Samedi, le chef de l’État avait salué la mémoire d’un « soldat de la Résistance, militant et affranchi, écrivain et penseur du siècle, défenseur de la nature et des peuples », qui était « l’humanisme fait personne ».
« Avec sa bienveillance, sa curiosité, il ne cessait de nous éclairer. Pensée complexe, vie féconde, esprit universel », avait ajouté le chef de l’État.
De son vrai nom Edgar Nahoum, le sociologue est né dans une famille juive originaire de Salonique en Grèce, émigrée à Paris. En 1941, il a rejoint le Parti communiste et est entré dans la Résistance sous le pseudonyme de Morin.
Figure majeure de la vie intellectuelle et médiatique française et voix respectée à gauche, Edgar Morin a écrit une quarantaine d’ouvrages, largement traduits.
Présent et écouté dans le débat intellectuel
Parmi eux, « Autocritique » (1959), qui relate son exclusion du PCF et ses propres aveuglements face au stalinisme, « La Rumeur d’Orléans » (1969), sur une rumeur antisémite, « La méthode » (1977-2004), son oeuvre majeure en six volumes, et plusieurs livres sur l’écologie, thème qui lui tenait à coeur.

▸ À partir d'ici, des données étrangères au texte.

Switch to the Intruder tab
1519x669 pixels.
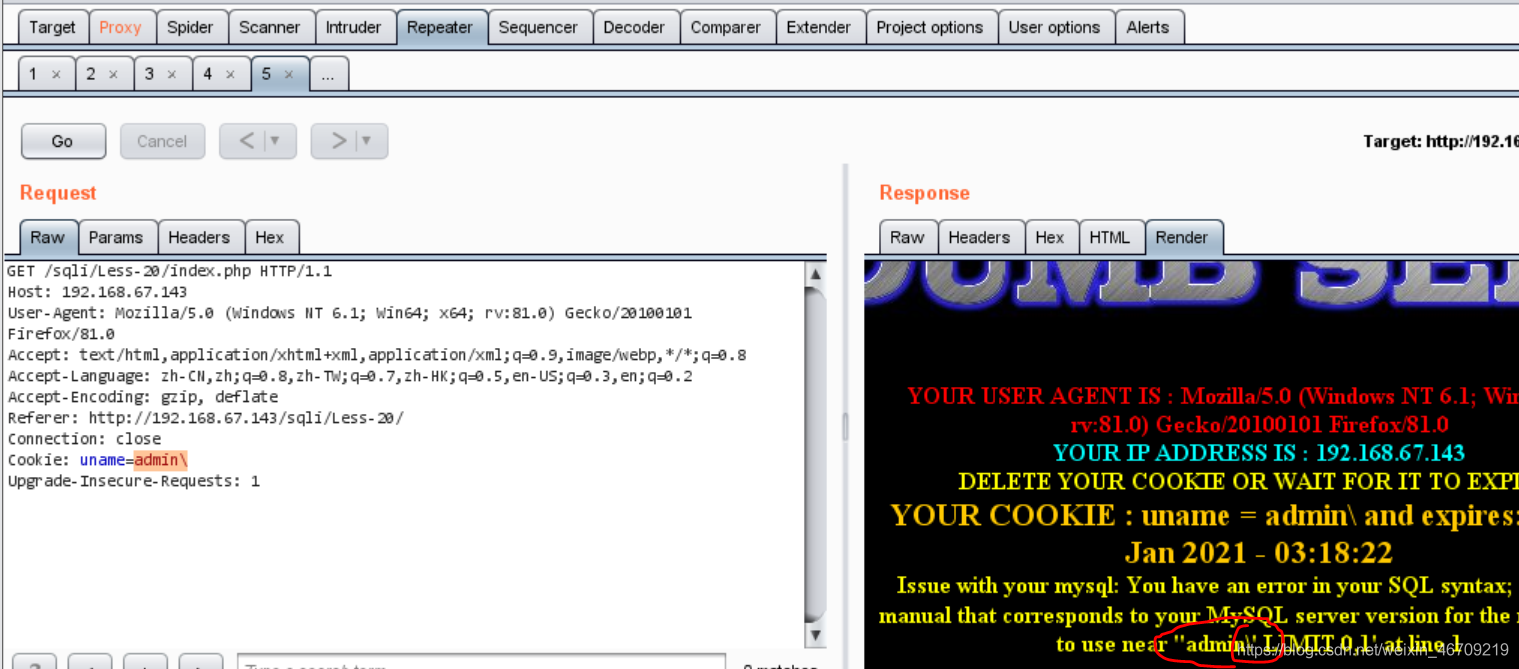click(x=355, y=26)
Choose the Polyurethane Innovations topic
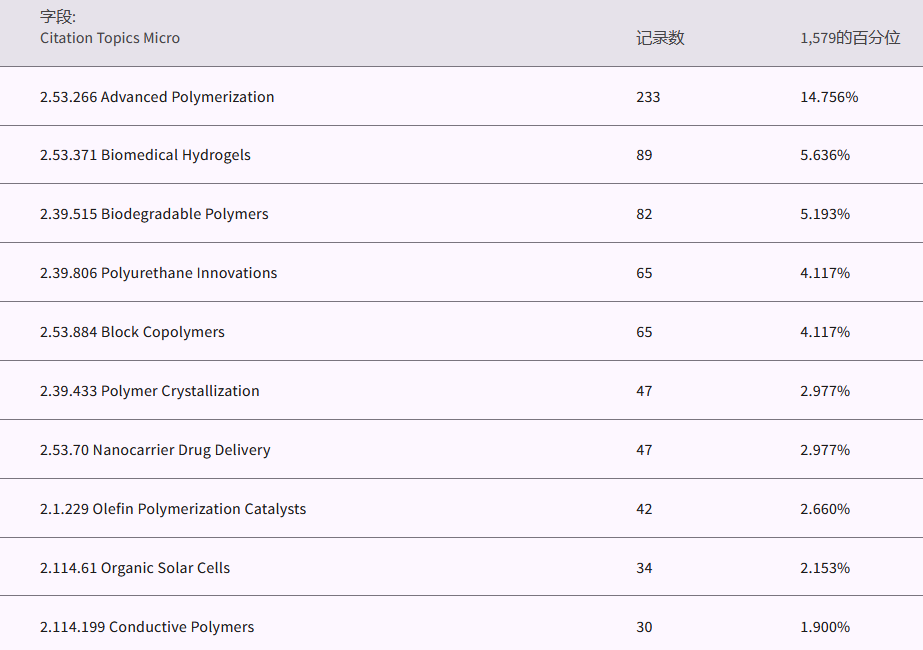 pyautogui.click(x=158, y=273)
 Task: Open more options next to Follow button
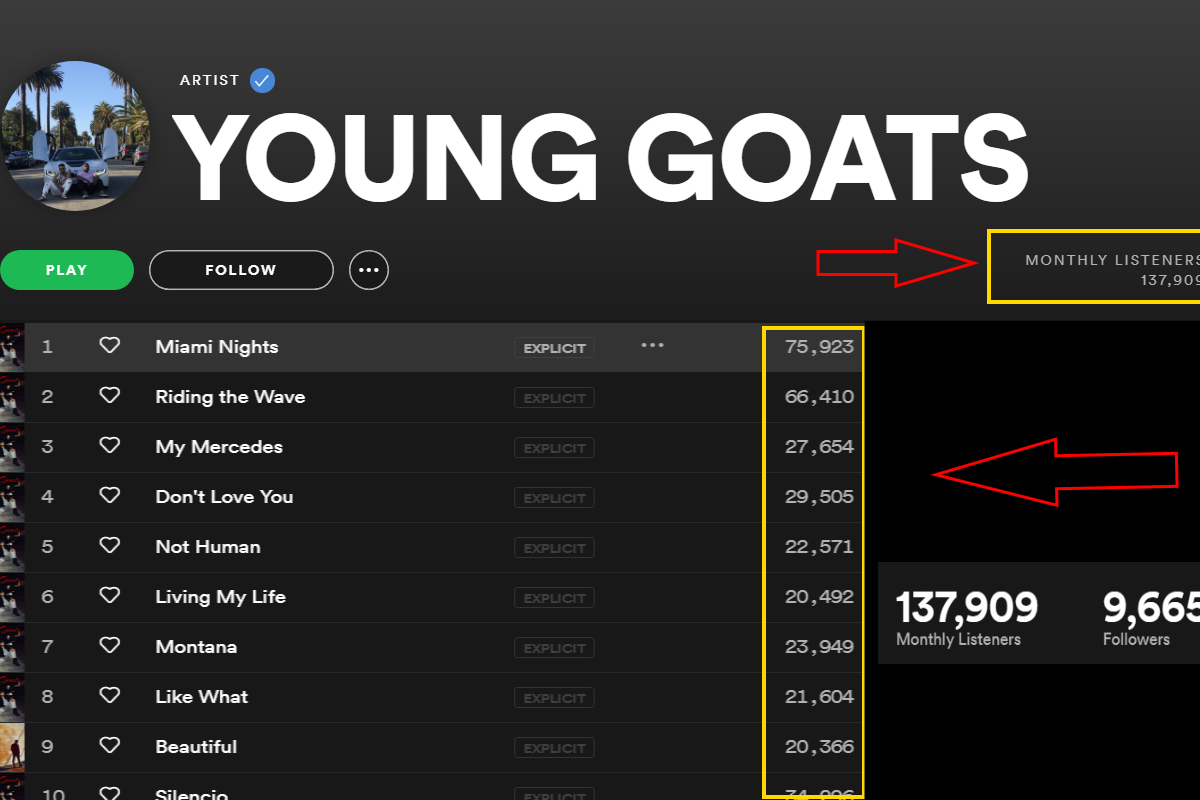[368, 270]
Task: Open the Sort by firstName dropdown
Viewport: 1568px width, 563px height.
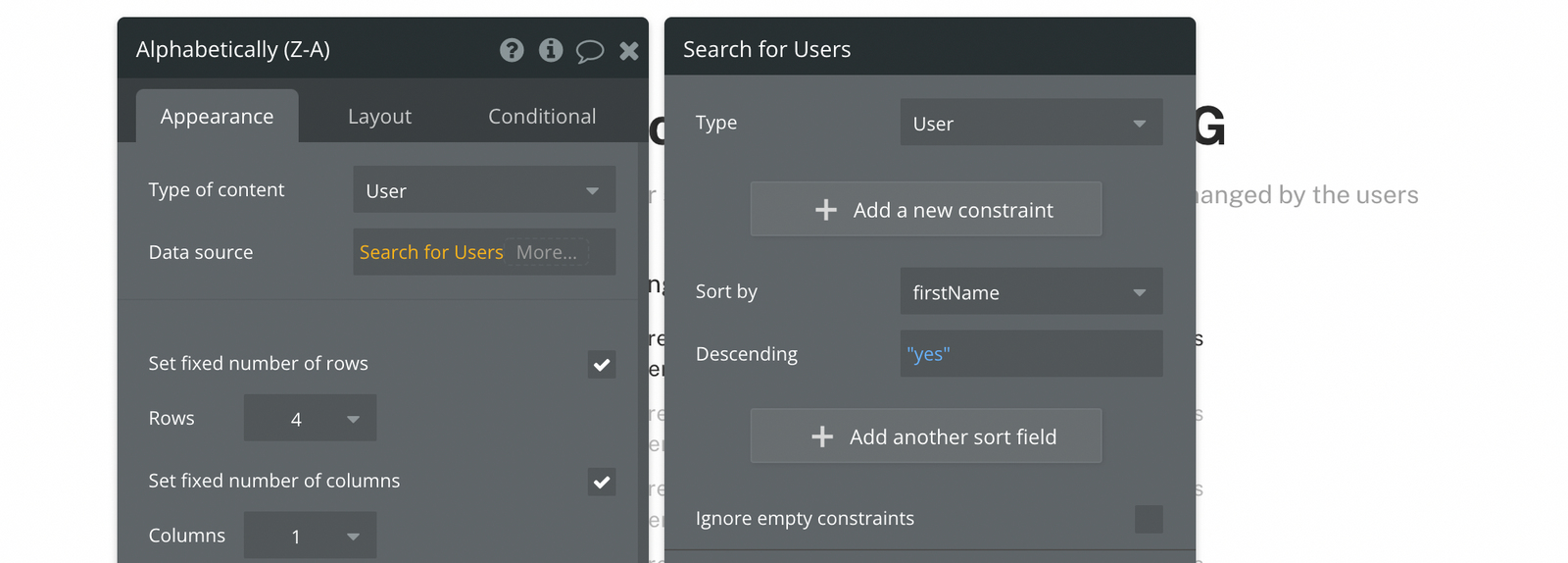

À la fois historien, philosophe et scientifique, il a tenté de briser les frontières entre les disciplines, refusant la parcellisation de la connaissance, au profit d’une vision culturelle et scientifique pluridisciplinaire. Malgré son grand âge, il était toujours présent et écouté dans le débat intellectuel, et les médias étaient friands de sa parole.